Write out again, unchanged, the line that has "The width and" and each following line through the end of the entries below; leave pictures out.

(Beginning of Data shown)

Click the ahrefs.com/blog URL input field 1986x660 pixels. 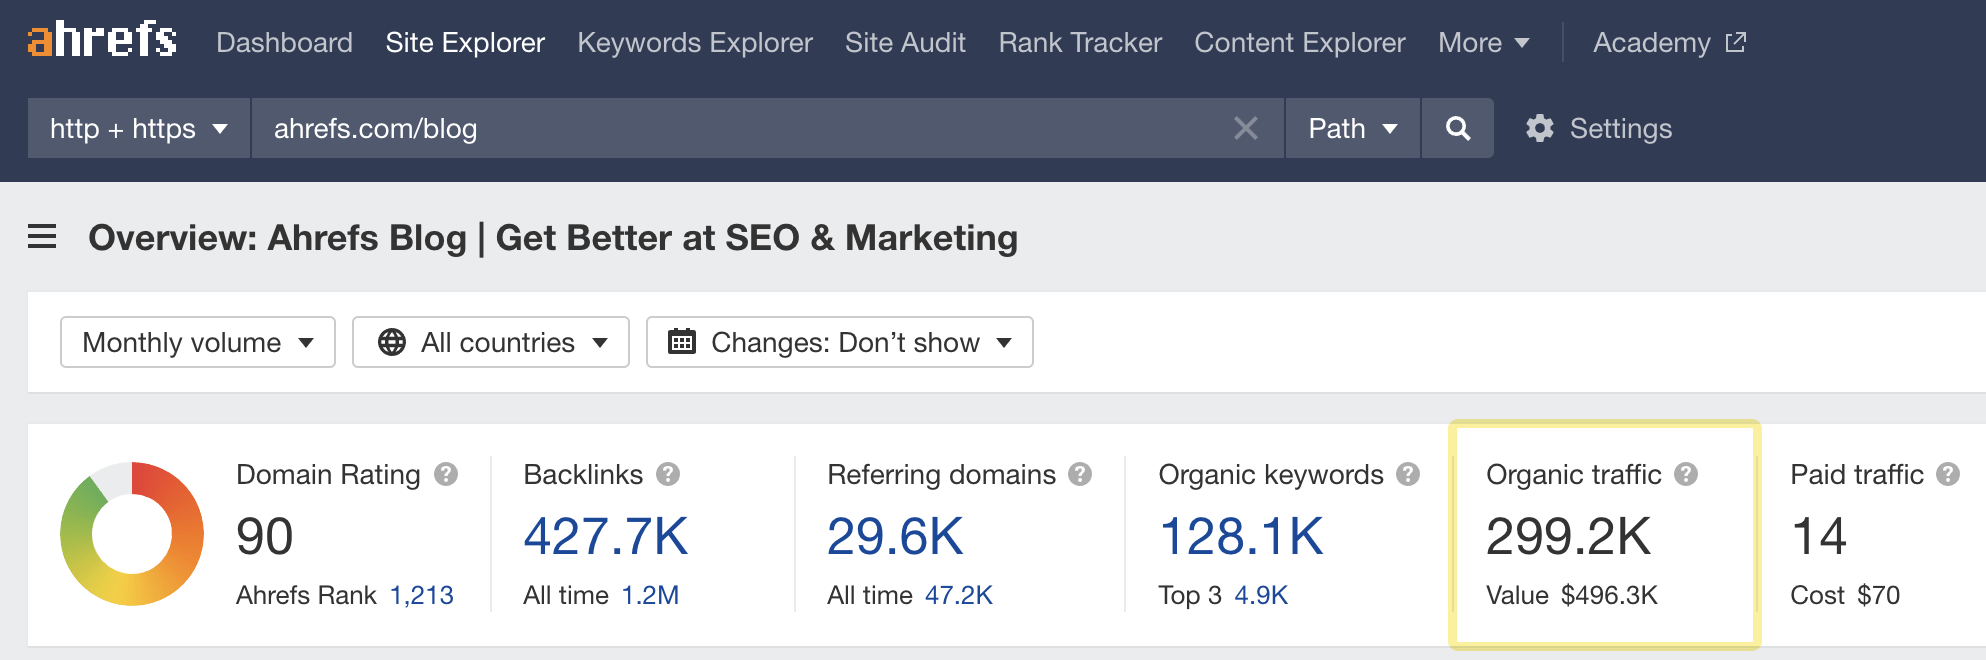pos(740,128)
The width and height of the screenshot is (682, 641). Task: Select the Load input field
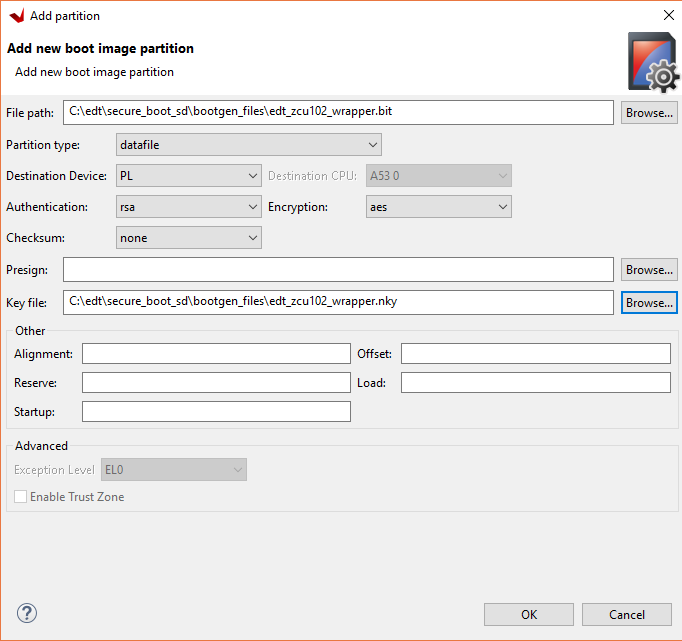tap(535, 383)
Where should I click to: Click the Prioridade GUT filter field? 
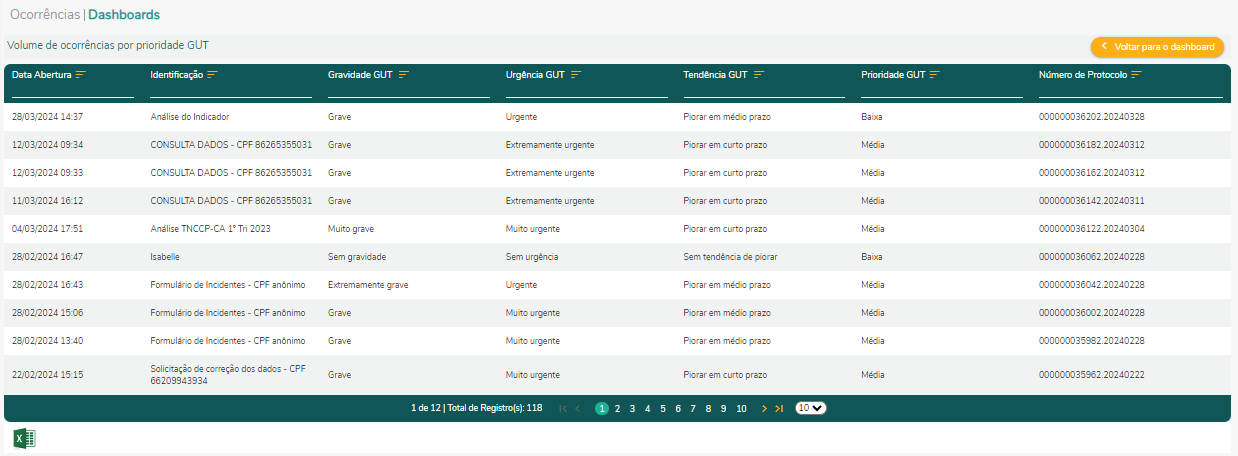click(941, 91)
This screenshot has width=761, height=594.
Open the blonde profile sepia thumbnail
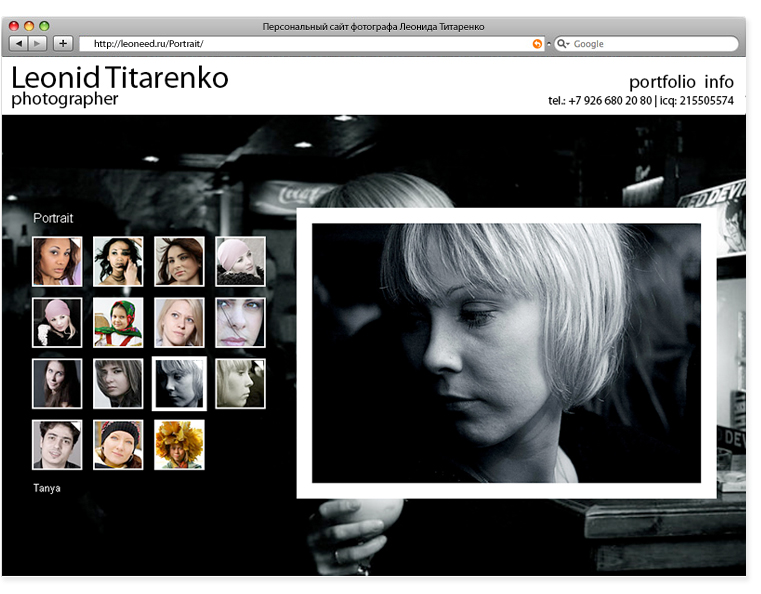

(End of Data shown)

Worked solution —
The width and height of the screenshot is (682, 641). Task: Select the Load input field
tap(535, 383)
Where should I click to: Click the Prioridade GUT filter field? 
click(941, 91)
This screenshot has width=761, height=594.
Open the blonde profile sepia thumbnail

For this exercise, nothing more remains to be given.